March 17 2014 Latest news:
Joseph Watts, Political editor
Tuesday, December 11, 2012
Norfolk councils will receive £2.9m over the next financial year under a government scheme which aims to encourage the building of new homes.
The money is coming under the New Homes Bonus, which sees councils passed extra money if they give planning permission to new residential properties.
The money will be handed to the county’s seven district authorities after they approved 2,662 new homes last year; meaning the councils will have received £9.2m from the scheme in three years.
Under the scheme, if an authority approves new housing it receives a sum from the government equivalent to the council tax chargeable on each of the extra properties every year for the next six years, plus a further £350 annually for each home deemed “affordable”.
The biggest winner was South Norfolk which approved 795 new homes and brought seven empty properties back into use. In total 218 of the homes were affordable, meaning the council netted an extra £923,154.
Kings Lynn and West Norfolk Council approved 555 homes, of which 177 were affordable. While the council ended last year with an extra 66 properties registered as empty, it still managed to gain an extra £543,132 under the New Homes Bonus.
Norwich approved 270 new homes, brought 135 back into use, with 192 of the total deemed as affordable. The authority gained £424,356. Great Yarmouth approved 283 homes and brought 44 homes back into use, of which 90 were affordable, netting the council £321,343.

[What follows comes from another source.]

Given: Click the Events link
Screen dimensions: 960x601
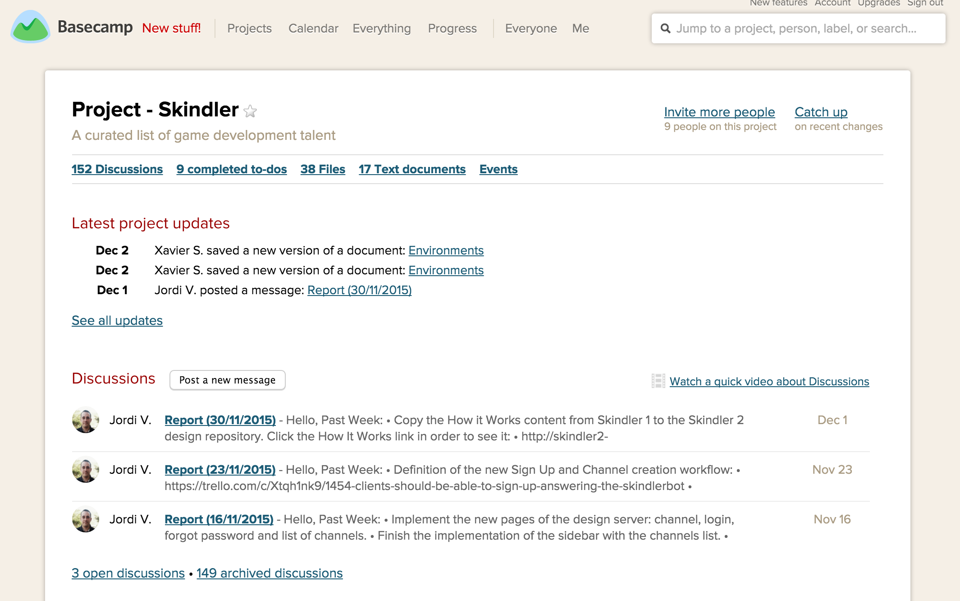Looking at the screenshot, I should tap(497, 169).
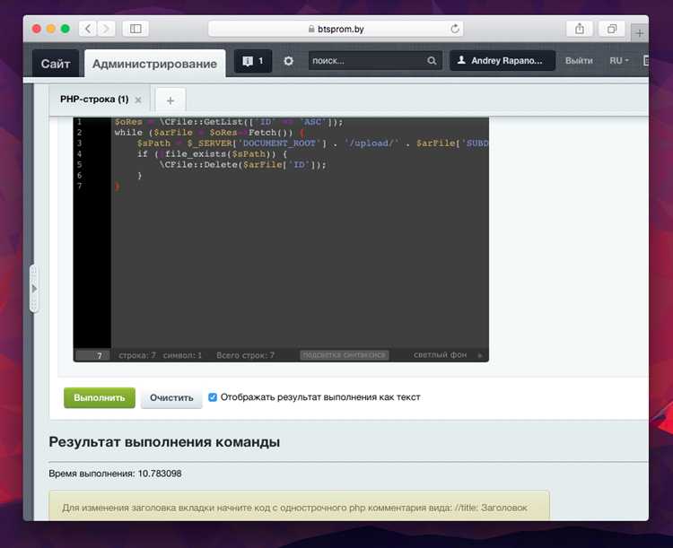Expand the left side panel handle

pos(34,289)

Broadland approved 270 homes and brought 20 empty ones back into use, of which 52 were affordable, netting the council £313,655. Breckland approved 310 of which 73 were affordable, but ended up with 97 extra empty homes. It gained £235,455.
North Norfolk approved 179 homes of which 34 were affordable, but the council ended the year with an extra 100 properties registered as empty.
Meanwhile Waveney approved 142 new homes and brought 100 back into use, with 40 of the total being affordable. They got £238,410.